Peterson Leif E
Department of Medicine, Baylor College of Medicine, One Baylor Plaza ST-924, Houston, TX 77030, USA.
Comput Methods Programs Biomed. 2003 Feb;70(2):107-19. doi: 10.1016/s0169-2607(02)00009-3.
Principal components analysis (PCA) is useful for reproducing the total variation among hundreds or thousands of continuously-scaled variables with a much smaller number of unobservable variables called 'latent factors'. The CLUSFAVOR computer program was used to implement PCA for identifying groups of genes with similar expression profiles from a large number of genes used on DNA microarrays. This paper describes the principal components solution to the factor model of the correlation matrix R, calculation of eigenvalues and eigenvectors of R, extraction of factors, and calculation of factor loadings and identification of genes with similar loading patterns to construct groups of genes with similar expression profiles. With regard to extraction of factors, it was found that more than 90% of the total variance in input data could be accounted for by extracting factors whose eigenvalues exceed unity. Bipolar factors containing strong positive and negative loadings can also be used for identifying two unique groups of genes, since expression profiles of genes that load positive are unlike expression profiles of genes that load negative on the same factor. While PCA does not provide the absolute answer to a multidimensional problem, it nevertheless can provide a heuristic with which natural groupings of genes with similar expression profiles can be assembled. While cluster analysis essentially generates a single dendogram (tree branch) containing every gene in the input data, PCA can be used to assemble gene expression profiles that strongly correlate with the latent factors accounting for a majority of total variance. Example results for CLUSFAVOR computer program runs are provided.

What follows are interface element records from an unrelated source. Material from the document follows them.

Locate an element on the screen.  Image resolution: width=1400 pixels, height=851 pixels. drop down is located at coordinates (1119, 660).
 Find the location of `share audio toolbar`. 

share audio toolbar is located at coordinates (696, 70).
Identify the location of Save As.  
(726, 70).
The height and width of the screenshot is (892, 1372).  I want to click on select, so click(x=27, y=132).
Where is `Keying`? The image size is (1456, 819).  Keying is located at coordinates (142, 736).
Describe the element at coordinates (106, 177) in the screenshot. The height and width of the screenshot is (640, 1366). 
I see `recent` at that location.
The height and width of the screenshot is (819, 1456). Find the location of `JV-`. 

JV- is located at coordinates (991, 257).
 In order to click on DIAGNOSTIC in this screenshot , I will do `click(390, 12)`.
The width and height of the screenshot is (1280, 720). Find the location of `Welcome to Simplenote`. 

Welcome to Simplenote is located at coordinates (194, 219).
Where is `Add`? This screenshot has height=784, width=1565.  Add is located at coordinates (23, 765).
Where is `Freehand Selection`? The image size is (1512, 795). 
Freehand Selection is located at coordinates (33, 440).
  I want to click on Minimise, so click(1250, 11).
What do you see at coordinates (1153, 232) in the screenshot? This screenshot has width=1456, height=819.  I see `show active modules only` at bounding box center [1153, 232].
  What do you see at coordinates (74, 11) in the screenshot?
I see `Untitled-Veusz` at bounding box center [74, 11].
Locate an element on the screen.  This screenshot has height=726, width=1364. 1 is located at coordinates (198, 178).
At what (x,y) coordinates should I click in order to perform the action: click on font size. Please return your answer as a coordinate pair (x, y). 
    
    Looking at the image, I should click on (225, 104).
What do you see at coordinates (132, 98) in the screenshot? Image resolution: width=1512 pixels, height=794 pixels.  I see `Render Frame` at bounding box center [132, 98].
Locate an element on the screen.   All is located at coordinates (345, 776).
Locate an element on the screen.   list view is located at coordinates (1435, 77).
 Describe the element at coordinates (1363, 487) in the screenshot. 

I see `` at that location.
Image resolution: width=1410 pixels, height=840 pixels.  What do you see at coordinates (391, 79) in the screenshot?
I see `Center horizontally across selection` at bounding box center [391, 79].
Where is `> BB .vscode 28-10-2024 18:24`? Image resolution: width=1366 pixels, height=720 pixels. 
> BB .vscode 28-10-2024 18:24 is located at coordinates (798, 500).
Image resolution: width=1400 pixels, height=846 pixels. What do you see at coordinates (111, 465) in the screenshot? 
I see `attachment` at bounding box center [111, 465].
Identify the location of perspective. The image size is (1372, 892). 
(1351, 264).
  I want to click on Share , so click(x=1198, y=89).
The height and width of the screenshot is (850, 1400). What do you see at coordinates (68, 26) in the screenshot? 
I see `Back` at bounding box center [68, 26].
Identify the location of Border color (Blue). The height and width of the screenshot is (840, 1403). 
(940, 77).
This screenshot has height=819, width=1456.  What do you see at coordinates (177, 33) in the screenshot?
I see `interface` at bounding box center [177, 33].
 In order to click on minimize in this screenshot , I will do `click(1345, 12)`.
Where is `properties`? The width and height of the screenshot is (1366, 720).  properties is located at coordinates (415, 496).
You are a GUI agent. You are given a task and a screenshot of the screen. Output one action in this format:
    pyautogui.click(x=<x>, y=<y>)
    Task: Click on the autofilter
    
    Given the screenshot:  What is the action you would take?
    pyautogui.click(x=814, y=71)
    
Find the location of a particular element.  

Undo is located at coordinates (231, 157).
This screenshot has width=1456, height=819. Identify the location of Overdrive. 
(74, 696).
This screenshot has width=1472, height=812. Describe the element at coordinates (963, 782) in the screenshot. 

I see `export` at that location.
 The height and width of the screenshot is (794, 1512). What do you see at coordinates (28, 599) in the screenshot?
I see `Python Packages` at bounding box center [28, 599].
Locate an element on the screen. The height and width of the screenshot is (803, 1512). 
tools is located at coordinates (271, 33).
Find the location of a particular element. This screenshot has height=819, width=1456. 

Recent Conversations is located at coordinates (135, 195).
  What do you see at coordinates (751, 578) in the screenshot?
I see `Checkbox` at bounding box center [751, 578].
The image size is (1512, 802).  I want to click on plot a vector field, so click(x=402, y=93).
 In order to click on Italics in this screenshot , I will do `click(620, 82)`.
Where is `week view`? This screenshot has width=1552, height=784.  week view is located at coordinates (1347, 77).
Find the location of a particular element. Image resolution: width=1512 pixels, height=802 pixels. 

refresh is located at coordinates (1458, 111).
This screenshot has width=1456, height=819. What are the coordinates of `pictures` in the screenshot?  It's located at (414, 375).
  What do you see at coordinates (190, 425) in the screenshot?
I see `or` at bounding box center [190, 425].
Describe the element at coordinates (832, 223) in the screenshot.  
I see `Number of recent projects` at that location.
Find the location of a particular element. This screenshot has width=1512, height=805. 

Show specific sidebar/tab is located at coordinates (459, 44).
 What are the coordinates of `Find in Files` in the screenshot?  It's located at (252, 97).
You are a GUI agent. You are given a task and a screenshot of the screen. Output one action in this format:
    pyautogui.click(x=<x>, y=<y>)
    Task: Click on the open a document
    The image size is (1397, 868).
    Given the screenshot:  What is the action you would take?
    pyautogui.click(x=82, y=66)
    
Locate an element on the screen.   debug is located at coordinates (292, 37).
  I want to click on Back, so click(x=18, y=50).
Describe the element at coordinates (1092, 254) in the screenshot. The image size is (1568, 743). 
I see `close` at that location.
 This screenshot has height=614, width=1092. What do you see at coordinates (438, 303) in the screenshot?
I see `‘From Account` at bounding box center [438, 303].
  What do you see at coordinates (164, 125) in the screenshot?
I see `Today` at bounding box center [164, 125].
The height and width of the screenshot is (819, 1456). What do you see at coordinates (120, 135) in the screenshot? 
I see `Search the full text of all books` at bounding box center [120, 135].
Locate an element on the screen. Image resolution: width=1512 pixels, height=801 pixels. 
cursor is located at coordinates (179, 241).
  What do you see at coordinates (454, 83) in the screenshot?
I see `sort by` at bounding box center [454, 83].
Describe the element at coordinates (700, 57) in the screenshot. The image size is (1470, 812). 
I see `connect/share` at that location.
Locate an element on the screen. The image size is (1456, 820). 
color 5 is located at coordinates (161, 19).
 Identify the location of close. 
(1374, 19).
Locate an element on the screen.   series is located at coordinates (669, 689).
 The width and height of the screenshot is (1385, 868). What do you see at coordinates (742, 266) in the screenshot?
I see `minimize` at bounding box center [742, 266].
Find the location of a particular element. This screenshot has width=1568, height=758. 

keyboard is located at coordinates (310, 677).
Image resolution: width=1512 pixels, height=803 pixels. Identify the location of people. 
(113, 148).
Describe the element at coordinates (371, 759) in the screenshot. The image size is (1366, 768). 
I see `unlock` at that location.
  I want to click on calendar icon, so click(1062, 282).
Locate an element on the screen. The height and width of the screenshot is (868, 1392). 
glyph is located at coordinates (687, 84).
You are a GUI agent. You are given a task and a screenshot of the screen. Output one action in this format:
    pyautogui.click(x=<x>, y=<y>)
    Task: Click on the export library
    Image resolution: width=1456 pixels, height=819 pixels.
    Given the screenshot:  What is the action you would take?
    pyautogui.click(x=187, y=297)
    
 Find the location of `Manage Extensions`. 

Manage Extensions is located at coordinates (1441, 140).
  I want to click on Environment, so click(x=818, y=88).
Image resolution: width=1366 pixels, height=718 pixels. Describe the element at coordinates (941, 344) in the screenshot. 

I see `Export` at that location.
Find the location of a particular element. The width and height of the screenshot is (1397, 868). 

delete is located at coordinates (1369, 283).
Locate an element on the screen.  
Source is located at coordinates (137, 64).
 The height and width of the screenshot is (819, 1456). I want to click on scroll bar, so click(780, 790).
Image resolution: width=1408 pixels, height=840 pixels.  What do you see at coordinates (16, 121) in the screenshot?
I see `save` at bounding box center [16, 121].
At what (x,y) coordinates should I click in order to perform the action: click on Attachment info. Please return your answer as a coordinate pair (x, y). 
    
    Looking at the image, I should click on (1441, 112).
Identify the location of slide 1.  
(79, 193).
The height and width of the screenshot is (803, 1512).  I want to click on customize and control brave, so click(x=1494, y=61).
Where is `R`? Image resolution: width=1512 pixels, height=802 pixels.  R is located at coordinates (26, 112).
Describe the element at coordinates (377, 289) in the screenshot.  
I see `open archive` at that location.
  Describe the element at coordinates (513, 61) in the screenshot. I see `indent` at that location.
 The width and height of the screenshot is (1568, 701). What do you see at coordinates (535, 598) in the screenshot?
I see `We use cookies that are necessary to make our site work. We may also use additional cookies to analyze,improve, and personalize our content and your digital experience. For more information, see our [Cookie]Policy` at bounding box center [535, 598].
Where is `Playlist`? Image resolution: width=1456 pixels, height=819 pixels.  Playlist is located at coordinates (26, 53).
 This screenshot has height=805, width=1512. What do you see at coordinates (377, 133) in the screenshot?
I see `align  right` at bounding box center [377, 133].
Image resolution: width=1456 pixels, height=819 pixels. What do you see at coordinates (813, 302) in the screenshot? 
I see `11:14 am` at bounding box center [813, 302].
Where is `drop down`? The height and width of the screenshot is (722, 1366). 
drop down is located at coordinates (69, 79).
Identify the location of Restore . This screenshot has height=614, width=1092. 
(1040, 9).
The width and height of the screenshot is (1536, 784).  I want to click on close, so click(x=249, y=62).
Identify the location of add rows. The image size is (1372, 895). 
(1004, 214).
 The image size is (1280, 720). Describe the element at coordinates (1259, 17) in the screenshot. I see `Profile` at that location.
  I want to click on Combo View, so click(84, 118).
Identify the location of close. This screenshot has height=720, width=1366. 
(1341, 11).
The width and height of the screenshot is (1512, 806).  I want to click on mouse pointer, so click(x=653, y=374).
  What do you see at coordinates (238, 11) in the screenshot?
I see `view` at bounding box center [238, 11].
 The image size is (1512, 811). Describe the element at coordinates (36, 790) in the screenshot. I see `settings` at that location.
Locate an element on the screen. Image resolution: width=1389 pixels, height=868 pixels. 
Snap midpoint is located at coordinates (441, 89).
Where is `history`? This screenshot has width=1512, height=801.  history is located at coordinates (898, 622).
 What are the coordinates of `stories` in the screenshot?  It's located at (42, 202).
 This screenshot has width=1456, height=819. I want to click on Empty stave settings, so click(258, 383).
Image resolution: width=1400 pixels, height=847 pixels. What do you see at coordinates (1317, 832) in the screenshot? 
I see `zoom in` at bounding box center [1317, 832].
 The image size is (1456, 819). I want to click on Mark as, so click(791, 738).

主成分分析(PCA)有助于用数量少得多的不可观测变量(称为“潜在因子”)来重现数百或数千个连续尺度变量之间的总变异。CLUSFAVOR计算机程序用于实施主成分分析,以便从DNA微阵列上使用的大量基因中识别出具有相似表达谱的基因组。本文描述了相关矩阵R的因子模型的主成分解、R的特征值和特征向量的计算、因子提取、因子载荷的计算以及具有相似载荷模式的基因的识别,以构建具有相似表达谱的基因组。关于因子提取,发现通过提取特征值超过1的因子,可以解释输入数据中超过90%的总方差。包含强正载荷和负载荷的双极因子也可用于识别两个独特的基因组,因为在同一因子上载荷为正的基因的表达谱与载荷为负的基因的表达谱不同。虽然主成分分析不能为多维问题提供绝对答案,但它仍然可以提供一种启发式方法,通过该方法可以组装具有相似表达谱的基因自然分组。虽然聚类分析本质上生成一个包含输入数据中每个基因的单一树状图(树枝),但主成分分析可用于组装与占总方差大部分的潜在因子高度相关的基因表达谱。提供了CLUSFAVOR计算机程序运行的示例结果。